House Majority Leader Steny Hoyer, D-Md., delivered that message in his weekly briefing for reporters on Tuesday, saying a split among District of Columbia leaders about whether to proceed has stalled the bill.

"There is not a consensus among District of Columbia leadership. As a result we will not be able to move a bill at this point in time. We are working toward that goal," Hoyer said.

The problem comes because the Senate added an amendment when it passed the bill in February that would repeal many of the district's strict gun control laws, including erasing its ban on semiautomatic weapons and dropping its criminal penalties for possessing unregistered firearms.

House leaders initially thought they could pass a version of the bill without that amendment, and possibly remove it in a House-Senate conference. However, allies of the National Rifle Association made clear they likely have enough support to add a similar amendment in the House — and likely keep it in the final bill.

So district officials are split about whether they want a full-voting-rights House seat at the cost of possibly losing their gun control laws, or keeping the gun control laws and losing a shot at full House voting rights. The district now has a nonvoting delegate to the House.
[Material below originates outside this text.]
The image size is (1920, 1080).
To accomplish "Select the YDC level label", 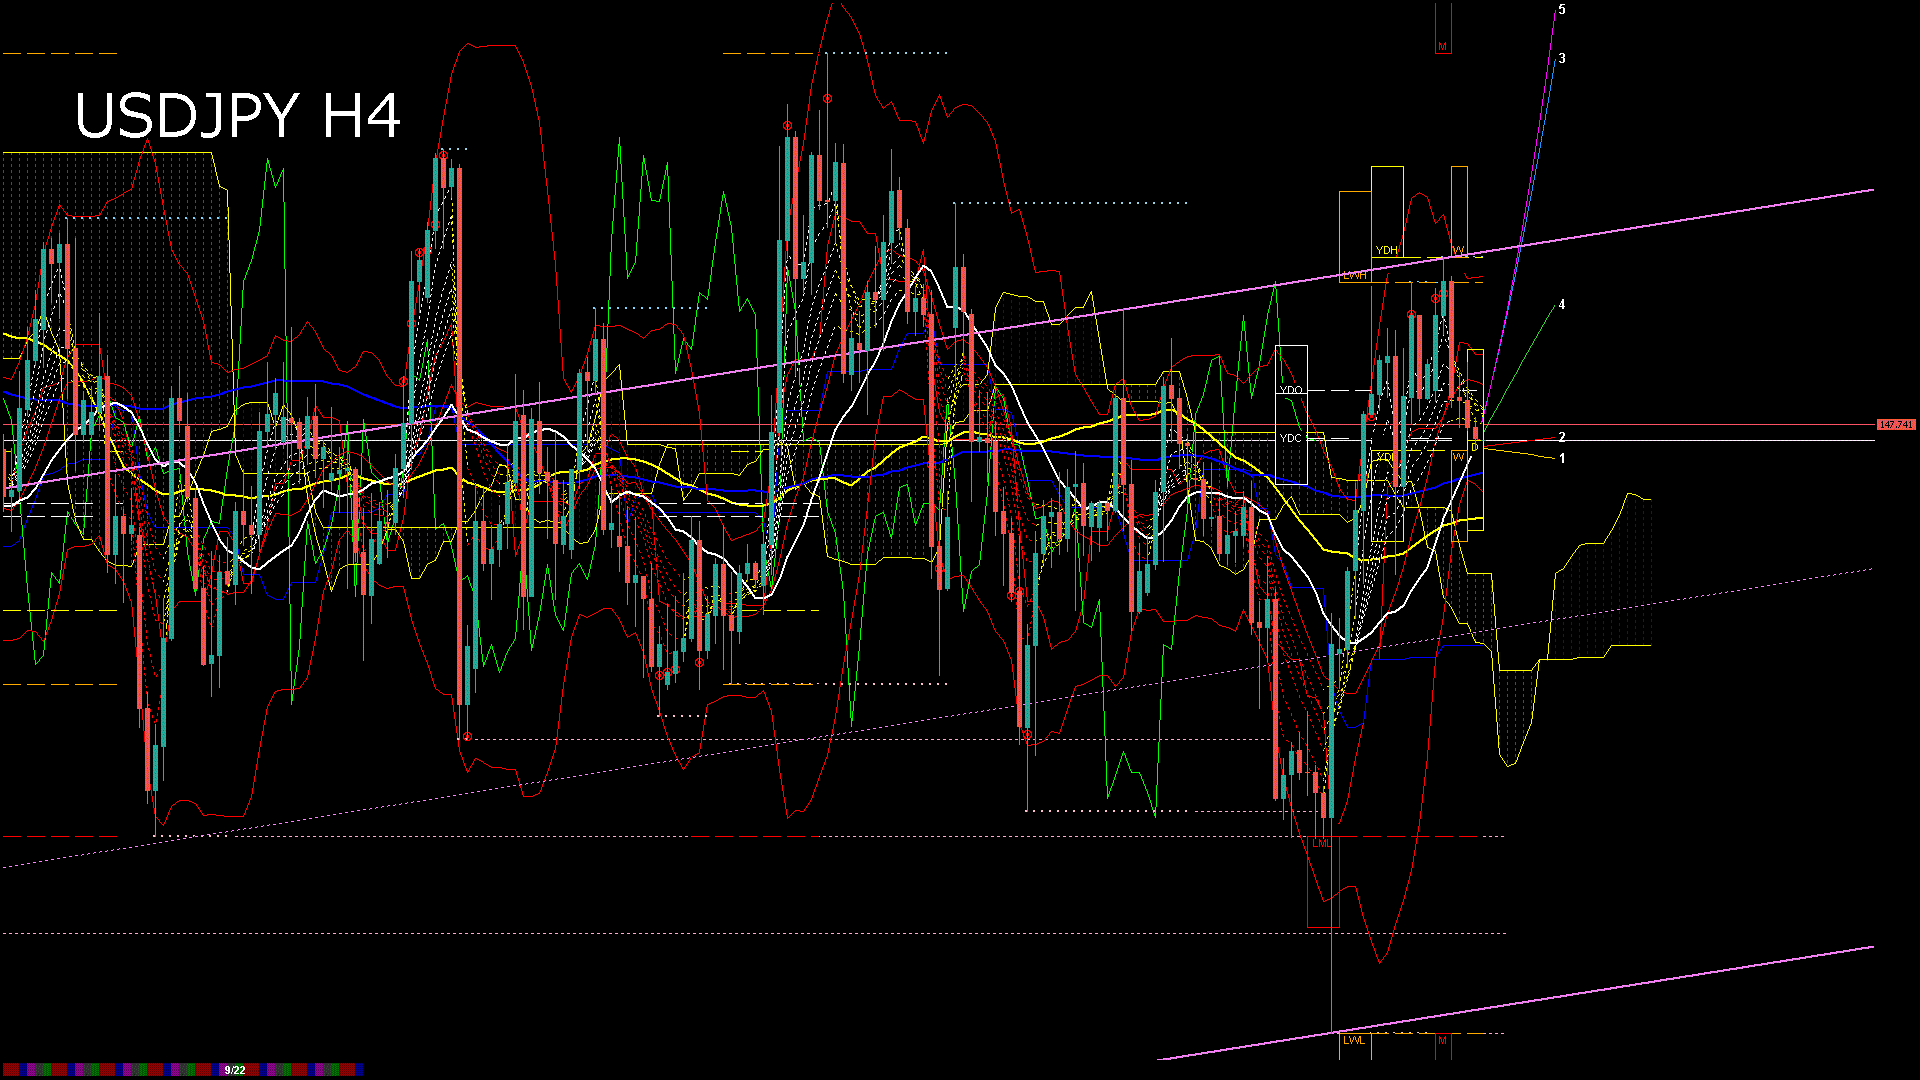I will [1291, 438].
Hoyer said he wants "consensus, not unanimity" among the district's leaders about how to proceed. Earlier this year he had predicted quick action after the Senate passed the bill, later said he hoped it would pass by Memorial Day, and now says it may not come up this year.

Rep. Jim Matheson, D-Utah, this state's only Democratic member of Congress, said Tuesday that the current stalemate "has nothing to do with Utah getting a fourth seat, nothing." It's unfortunate that district politics has gotten in the way, he added.

"I'm fine, myself, with the gun amendment sent over by the Senate," said Matheson. "Utah deserves that fourth seat. We should have gotten it after the last Census — it is a question of fairness, and we were treated unfairly" in that count, mainly because the Census Bureau refused to count missionaries for The Church of Jesus Christ of Latter-day Saints overseas as Utah residents, while it did count overseas military personnel as residents for their home states' population.

The current four-seat plan, adopted earlier by the Utah Legislature, would consolidate Matheson's 2nd District into Salt Lake City, east-side Salt Lake County, and Summit County — making it much more Democratic in nature.